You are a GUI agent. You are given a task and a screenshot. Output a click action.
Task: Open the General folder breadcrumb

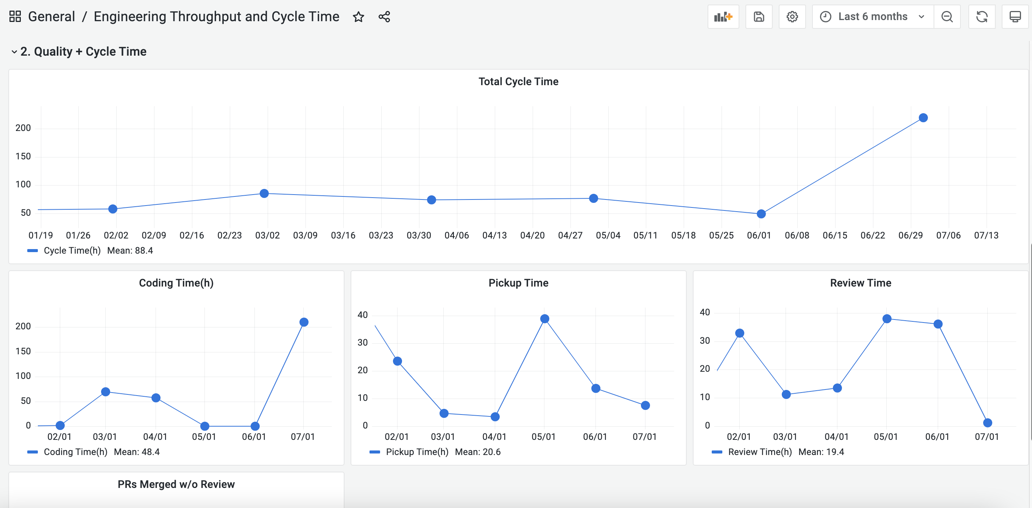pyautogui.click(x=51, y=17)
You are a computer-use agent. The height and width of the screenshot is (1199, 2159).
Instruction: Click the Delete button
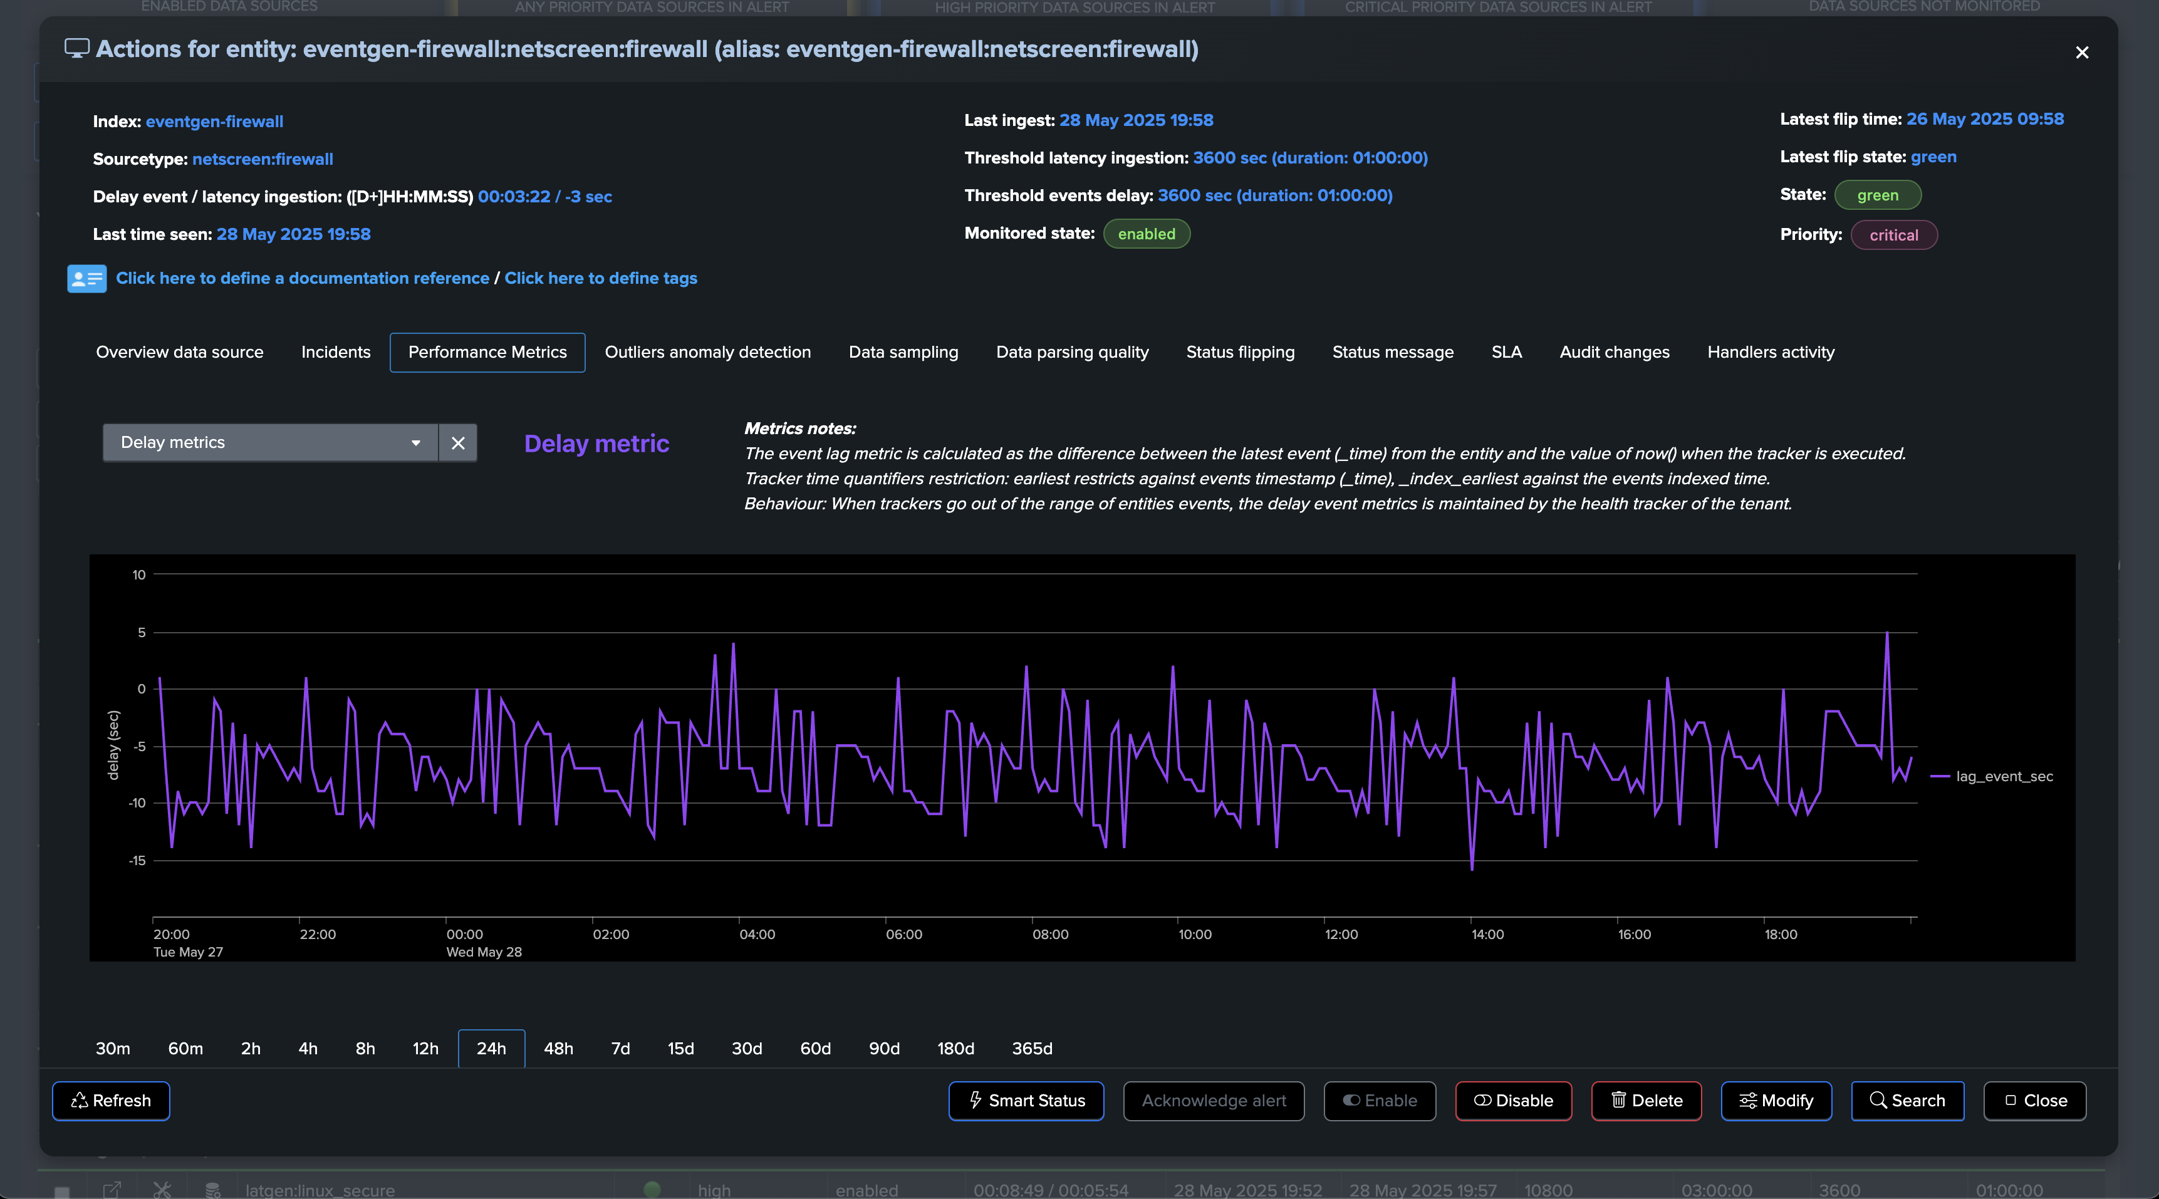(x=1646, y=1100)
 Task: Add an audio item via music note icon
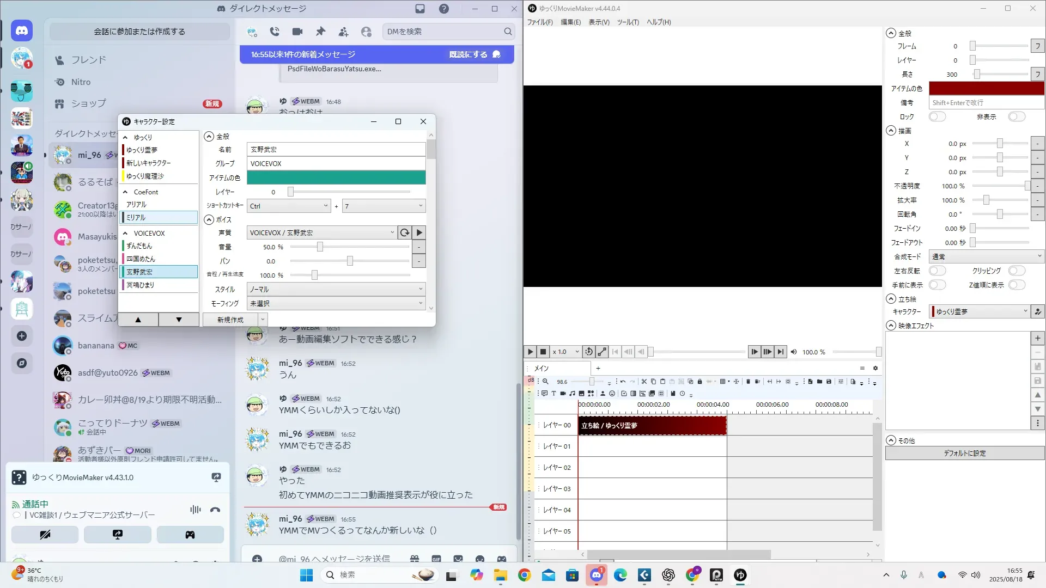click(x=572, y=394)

━━━━━━━━━━━━━━━━━━━━━━━━━━━━━━

Beginning with the line that holds "Instruction: Click the Delete button", extract every line to the end of the material, exactly as it stands, and drop the pictures.

Instruction: Click the Delete button
(x=1646, y=1100)
 Task: Add an audio item via music note icon
click(x=572, y=394)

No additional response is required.